A Serious Look At The Eurozone Debt Crisis: Only A Big War Can Sort It Out Now

August 13, 2011

Ben Delicious writes from Rome: While all decent people around the world are watching Britain closely, waiting for the next wave of riots to hit the Kingdom, so that they can then have a reason for causing a jolly good spell of mayhem in their own part of the woods, the Italian government came up with a new austerity package, to tackle the growing debt crisis that threatens to turn the once proud nation into a bankrupt.

Italy, so that you know, Italy’s national debt has hit €1.89 trillion, or 119 per cent of its GDP, and, as serious analysts and people, who claim to be serious analysts, like to point out, is bigger than the combined national debt of Greece, Portugal and Ireland. Why these seemingly serious people always mention this – I have no idea. Because on that basis we can start comparing debts of other big countries and say that Britain with its 5 trillion smackers outshines not just Greece, Portugal and Ireland but the whole of Central European countries thrown in as well. And the United States, according to this logic, with its $14.3 trillion debt makes everyone else look like pussies, to be honest.

We all know that the US and Britain and Italy and Spain are in debts up to their eyeballs and there’s a very slim chance that they would ever be able to repay them. And that, in turn, means that another big war in the making as we speak, because wars always break out when big nations find themselves in serious economic and financial trouble and the only way to sort out the mess is to attack others and write off the debts in one go. Not to mention that big wars are good for morale generally and allow the arms producers to make an absolute fortune and fell good about it. Mind you, bankers love wars as well, as they can write off bad debts and steal as much money as they want. Because no one would be able to prove anything in all the mess. That’s what happened during the last two big wars and it is bound to happen again.

But back to Italy and it’s austerity package. The most intriguing part of it is moving public holidays to Sundays, to have more working days during the year. That is some serious sacrifice that Prime Minister Silvio Berlusconi is asking his nation to make. Italians like their holidays. If fact, Italians try to have as many holidays as they can, squeezing them into their working days at every opportunity. You know, like finishing work at lunch time and partying the rest of the day. So it reamains to be seen whether riots would not break out in Italy in response to such drackonian austerity measures.

But my question to Mr Berlusconi is this. In fact, I have several questions to him, but I’ll start with the most important one and then gradually go down to the less relevant ones. First, I’d like to know what’s that strange contraption made out of someone else’s hair that Mt Berlusconi wears on his head? No, honestly, it looks very odd and some people even say that it’s actually a wig, because sometimes it slips forward and Mr Berlusconi’s brow suddenly shrinks. So, I would really like to know the answer to this.

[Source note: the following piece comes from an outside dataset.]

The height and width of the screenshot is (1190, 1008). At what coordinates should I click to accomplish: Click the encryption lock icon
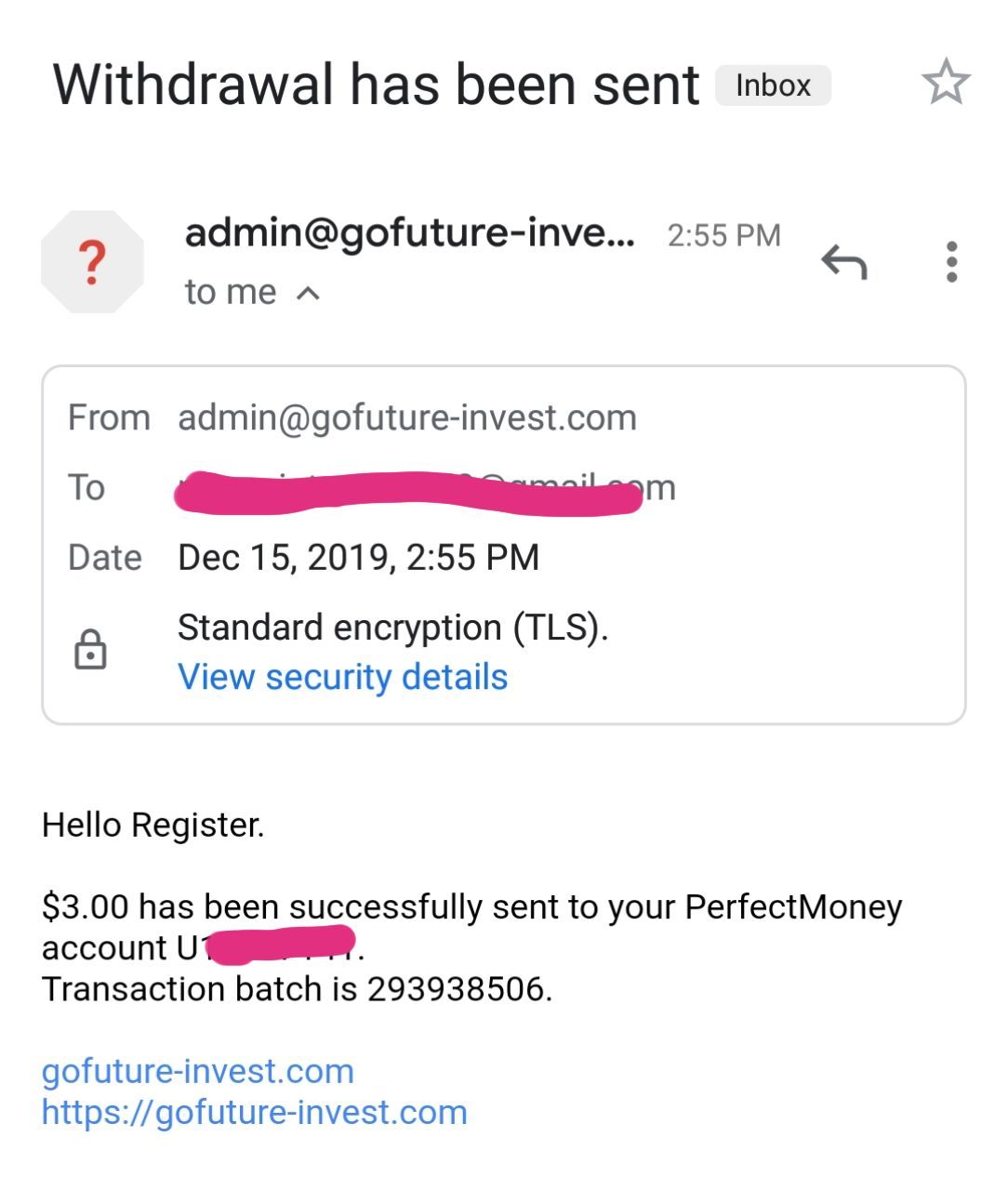pyautogui.click(x=90, y=649)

Secondly, how is that court case regarding that belly dancing chick that Mr Berlusconi was supposedly paying for sex is progressing? It’s really been a while since we’ve heard some new kinky details of those Banga-Banga parties at that villa in Milan.

And, finally, on a less serious note, I’d like to ask Mr Berlusconi this: how on earth could you have allowed borrowing to get so out of control that you clocked a cool €1.89 trillion? Where the hell has that sort of money went? I mean, if you borrow such amounts, then you’re supposed to show something for it. I don’t personally see anything outstanding in Italy that tells me: yes, a lot of money was spent on improving the roads or the railroads or sorting out rubbish collection. Nothing like that is apparent in Italy, so I can only conclude that Mr Berlusconi and his government simply wasted the money on some stupid gimmicks and stunts, like that buffoon Gordon Brown did in Britain when he was Chancellor and Prime Minister.

The funniest thing of all – and now I am moving slightly away from Italy – is that the current debt crisis in the eurozone will never be sorted out until the banks are told to stop behaving like a pack of hungry hyenas, strangling whole national economies with extortionate interest rates. If the European Union is as powerful as it claims to be, why doesn’t it tell the banks to cool it and stick to reasonable rates for a while. To let countries sort out their mess.

But the EU of course won’t do that. They all corrupt as hell there. Sucking bankers’ dicks like there’s no tomorrow, if you pardon the academic lingo.

That why a big war is the only option left really. Which is sort of sad, but understandable considering that the world is run by money men and corrupt politicians.